Who Pays for the Impact Statement? Two Circuits Uphold Agency Authority to Assess EIS Costs Against Licensees

November 1979
Citation:
9
ELR 10204
Issue
11

When Congress, in §102(2)(C) of the National Environmental Policy Act (NEPA), directed federal agencies to prepare an environmental impact statement (EIS) for every environmentally significant major federal action, it could hardly have foreseen the voluminous "detailed statement" that the federal courts would soon require agencies to produce. Modern impact statements have been known to occupy a foot or more of shelf space and cost as much as $100,000 to prepare. Such costs have been justified on the basis of the resulting improvement in agency decisionmaking and in project design. When expensive EISs must be prepared in connection with a private party's application for a federal permit or license to conduct private activities, these studies, preparation of which remains the legal responsibility of the federal agency, begin to resemble federal subsidies to the project sponsor. Recognizing that assessment of the cost of EIS preparation against license applicants works to internalize this expense to the project rather than simply pass it along to the taxpayers, several agencies have begun to require that applicants reimburse them for some of these costs.

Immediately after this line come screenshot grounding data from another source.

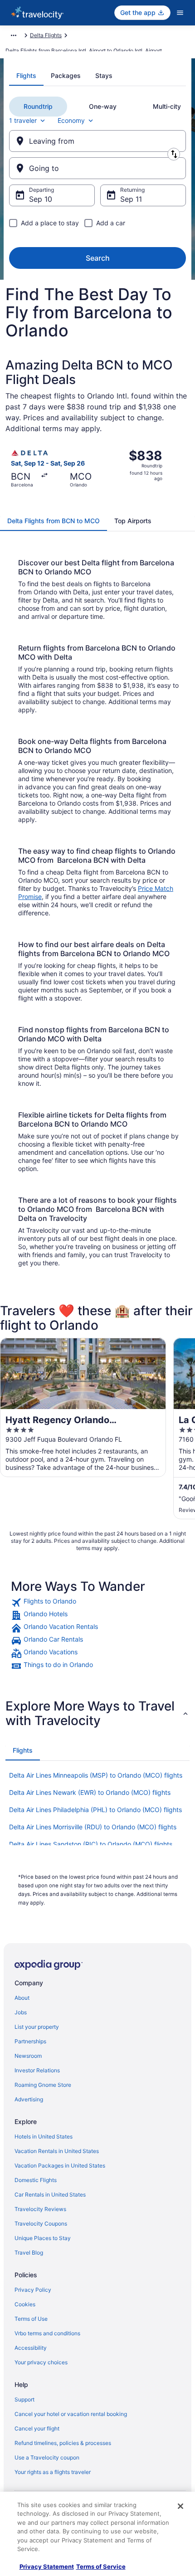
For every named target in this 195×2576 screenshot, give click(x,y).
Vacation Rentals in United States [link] (57, 2151)
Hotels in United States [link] (44, 2136)
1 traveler (23, 120)
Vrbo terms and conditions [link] (47, 2333)
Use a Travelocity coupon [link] (47, 2457)
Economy (71, 120)
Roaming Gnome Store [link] (43, 2084)
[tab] (26, 76)
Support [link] (24, 2399)
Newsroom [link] (28, 2055)
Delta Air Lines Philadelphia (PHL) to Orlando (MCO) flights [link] (95, 1809)
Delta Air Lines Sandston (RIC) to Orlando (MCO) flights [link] (90, 1844)
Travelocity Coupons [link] (41, 2223)
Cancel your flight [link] (37, 2428)
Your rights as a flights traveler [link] (53, 2472)
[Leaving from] (97, 141)
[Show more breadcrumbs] (13, 35)
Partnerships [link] (30, 2041)
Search (98, 257)
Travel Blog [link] (29, 2252)
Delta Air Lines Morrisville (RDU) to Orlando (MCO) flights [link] (92, 1827)
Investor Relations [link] (37, 2070)
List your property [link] (37, 2026)
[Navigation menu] (180, 13)
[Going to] (97, 168)
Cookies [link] (25, 2304)
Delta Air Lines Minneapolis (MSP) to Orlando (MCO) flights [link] (95, 1775)
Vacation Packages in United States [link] (60, 2165)
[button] (97, 1713)
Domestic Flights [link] (36, 2180)
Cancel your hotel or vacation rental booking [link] (71, 2414)
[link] (97, 1602)
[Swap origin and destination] (173, 154)
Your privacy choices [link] (41, 2362)
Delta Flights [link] (46, 35)
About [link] (22, 1997)
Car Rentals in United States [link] (50, 2194)
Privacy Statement (47, 2566)
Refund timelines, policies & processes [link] (63, 2443)
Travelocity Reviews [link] (40, 2209)
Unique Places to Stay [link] (43, 2238)
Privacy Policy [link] (33, 2289)
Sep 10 (40, 199)
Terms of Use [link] (31, 2318)
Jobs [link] (21, 2012)
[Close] (180, 2506)
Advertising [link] (29, 2099)
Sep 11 (131, 199)
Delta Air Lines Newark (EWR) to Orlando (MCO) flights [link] (90, 1792)
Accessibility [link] (31, 2347)
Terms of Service (101, 2566)
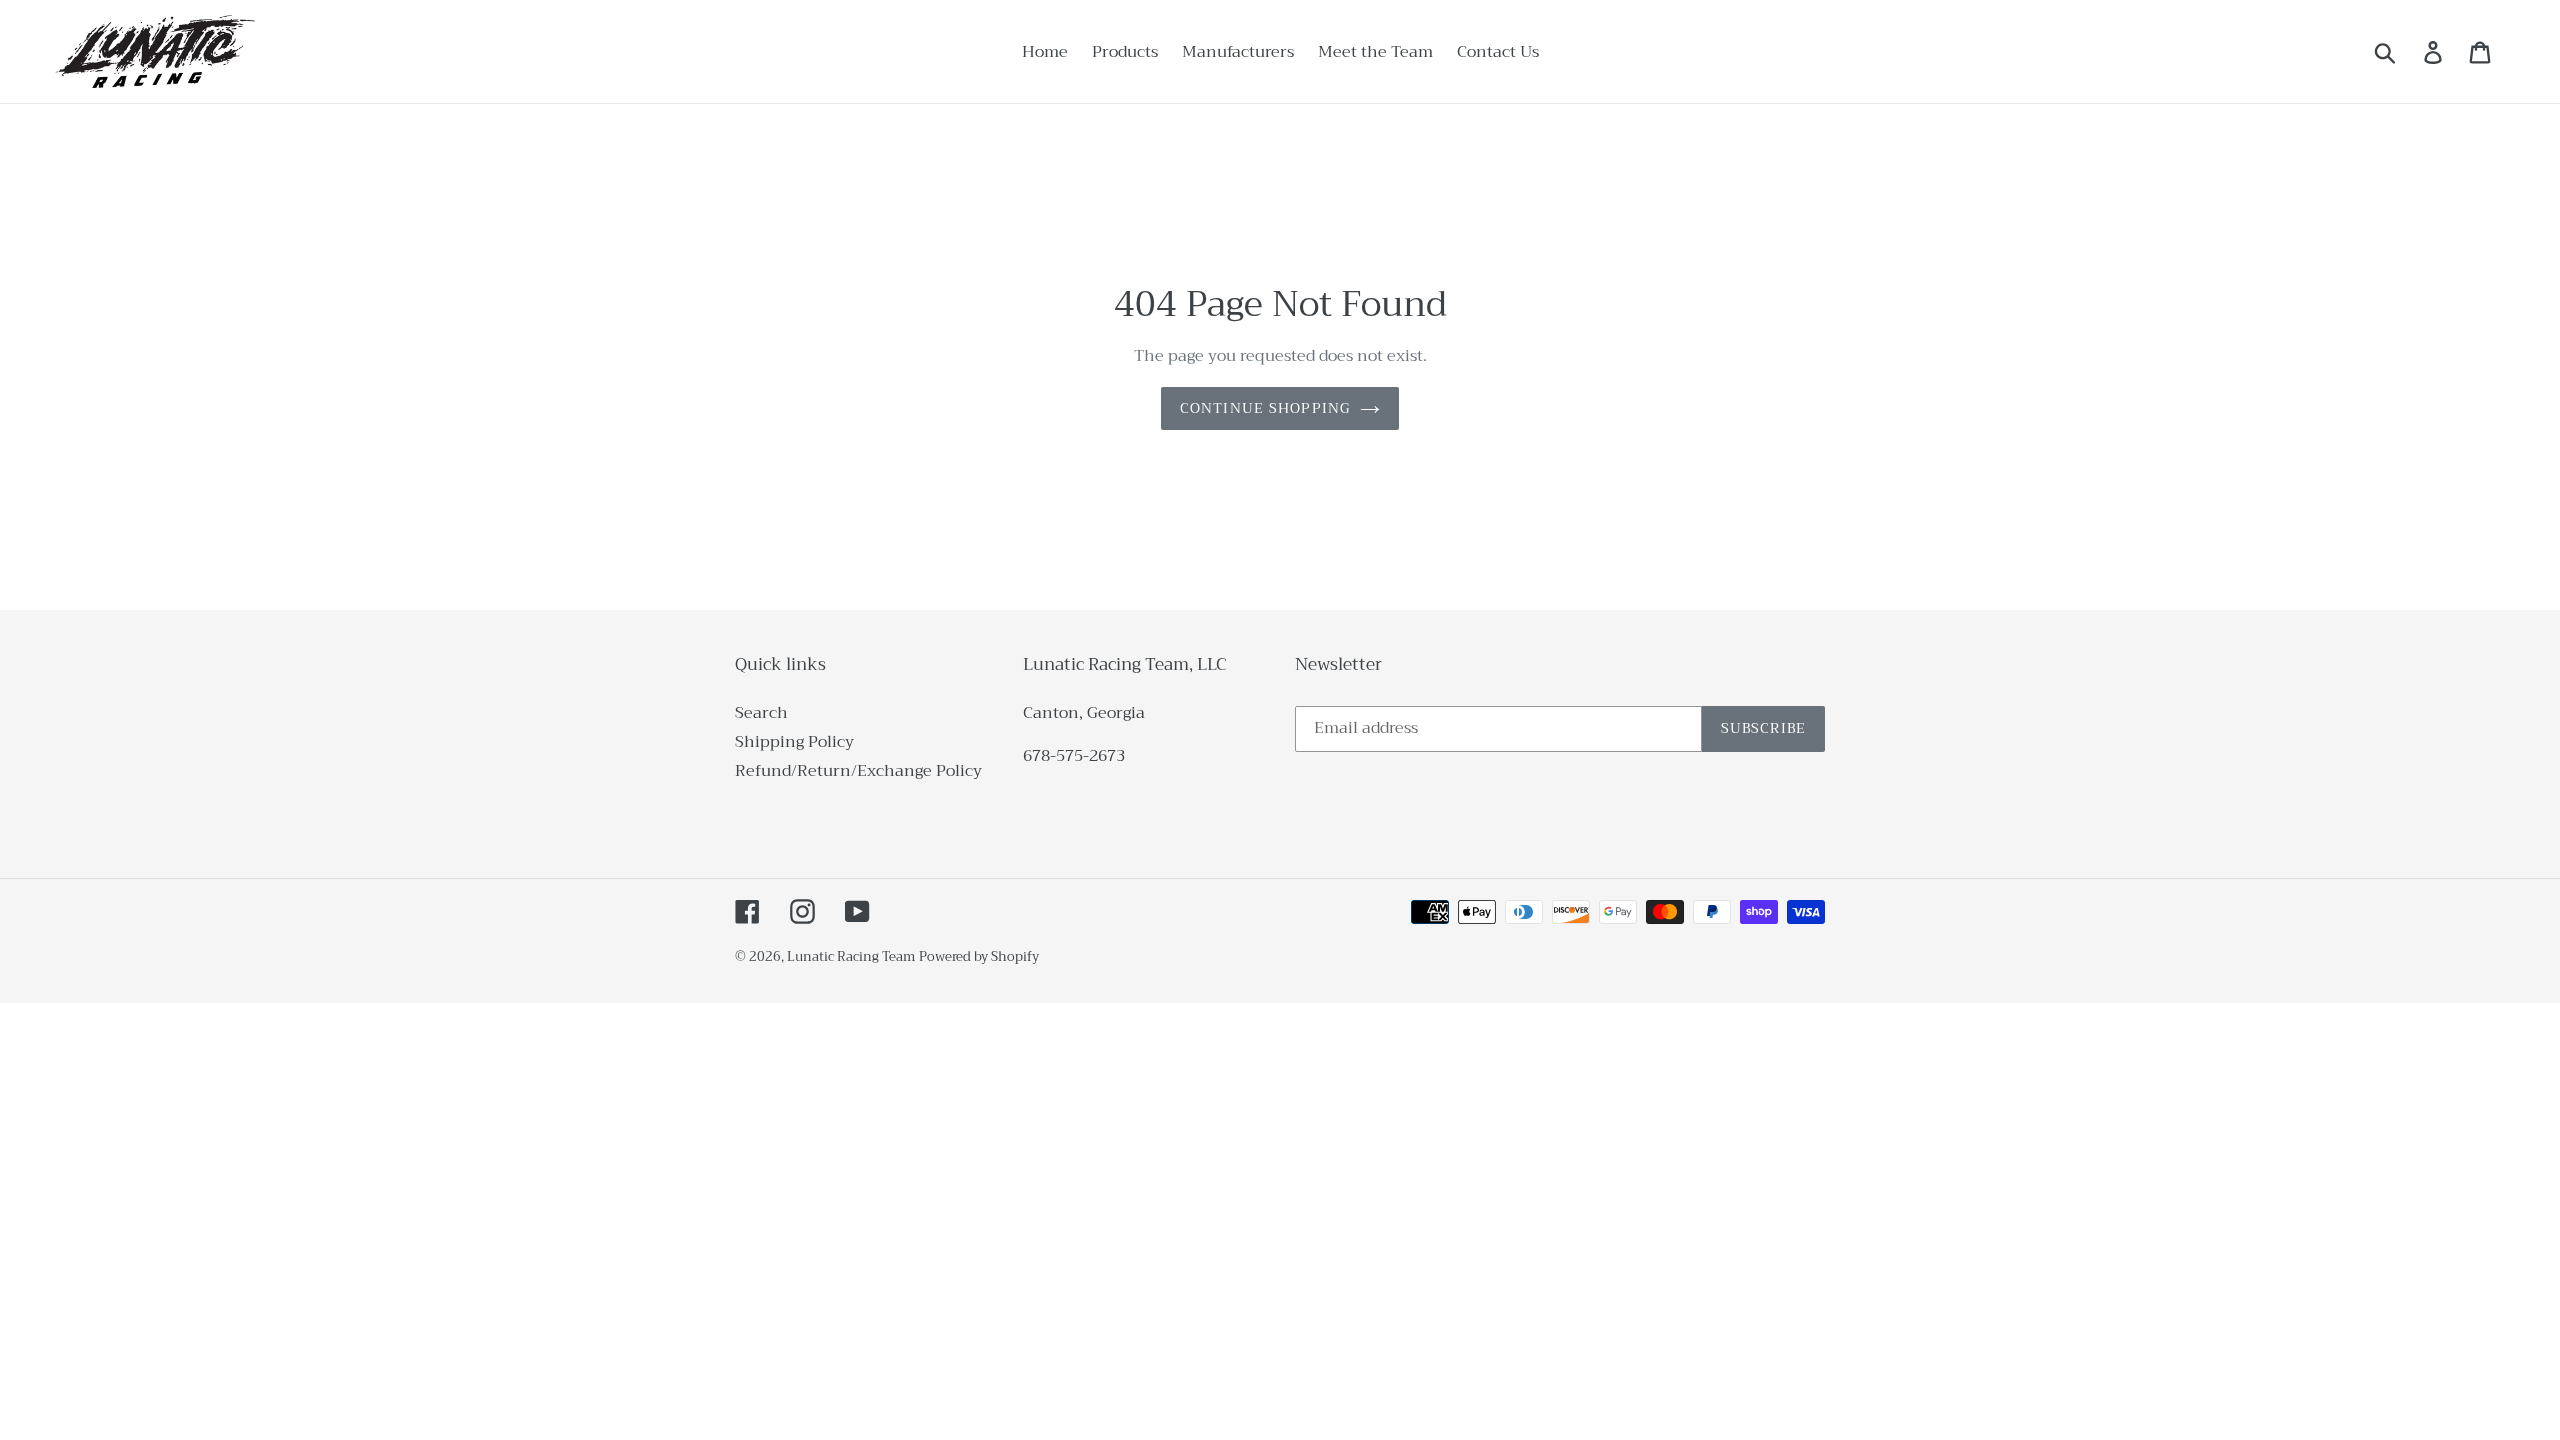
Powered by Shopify (979, 956)
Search (761, 713)
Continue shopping (1265, 408)
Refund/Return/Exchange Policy (858, 771)
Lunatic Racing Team (851, 956)
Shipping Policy (794, 742)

Recently, the first two federal courts of appeals to address the issue held that in certain circumstances agencies may under existing law require reimbursement from licensees for such expenses. While this practice, if widely accepted, may add relatively little in percentage terms to the final cost of major private projects, it may nevertheless in some instances have a significant impact on the sponsor's cost-benefit calculation.